A report released last month by The Fenway Institute at Fenway Health and the Massachusetts Transgender Political Coalition found that two out of three people who are transgender experienced discrimination in one or more public settings in the last year. “Discrimination and Health in Massachusetts: A Statewide Survey of Transgender and Gender Nonconforming Adults” found that a startling 65 percent reported discrimination in an area of public accommodation at least once during the previous 12 months. The report is based on surveys completed in 2013 of nearly 500 people in Massachusetts who self-identified as transgender or gender nonconforming (in which their gender identity or expression is different than their sex at birth).

Public accommodations are places that are open to the public and provide goods or services. Common examples include restaurants; public transit such as busses, trains, and airplanes; movie theaters; health care centers, emergency departments, pharmacies, and hospitals; restaurants and hotels; retail stores; supermarkets; nursing homes; and parks and beaches. In other words, places where most of us take for granted that we can conduct our business or leisure activities without fear that we will be harassed or assaulted.

But our survey found that that is simply not the case for the Commonwealth’s transgender residents. The five areas of public accommodation where transgender people are most likely to experience discrimination include transportation (36%), retail (28%), dining (26%), public gathering locations (25%), and health care (24%).

Among those accessing health care settings, 23 percent delayed preventative care such as check-ups, and 20 percent postponed care when they were sick or injured due to fear of discrimination. Adding to the grim picture, 25 percent were verbally harassed or mistreated, and nearly six percent were refused medical care altogether due to their gender identity.

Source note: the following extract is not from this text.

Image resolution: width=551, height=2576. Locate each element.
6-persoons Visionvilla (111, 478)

Discrimination in health care settings is perhaps most alarming because our study also found that those who reported experiencing public accommodations discrimination in the previous 12 months saw their risk of illness increase dramatically. The risk of physical symptoms such as headaches, stomach upset, muscle tension, or increased heart rate increased 84 percent. The risk of emotional symptoms such as feeling upset, sad, or frustrated increased 99 percent.

There are three steps that can be taken to end discrimination in areas of public accommodation. State lawmakers should pass the state’s Equal Access Bill, which would prohibit discrimination based on gender identity in public settings. The bill has 59 Legislative supporters and backing from companies, advocacy groups, and general support among Massachusetts residents. Health care administrators should implement cultural competence training for frontline staff and providers alike. And employers should update their nondiscrimination policies so that they explicitly prohibit discrimination on the basis of gender identity.
In recent years many national organizations have publically recognized the need for more inclusive policies, including the American Psychiatric Association, the American Medical Association, and the National Association of Social Workers. Last month, some federal agencies, Medicare, and Massachusetts’ own Department of Insurance, joined the growing consensus for transgender equality. With such strong support at all levels, now is the time to capitalize on the need for change. At the end of the day, regardless of gender identity, no one should have to worry about their safety on the sidewalk or in their doctor’s office.

Emilia Dunham is the Director of Community Engagement at The Fenway Institute and a co-author of “Discrimination and Health in Massachusetts: A Statewide Survey of Transgender and Gender Nonconforming Adults.”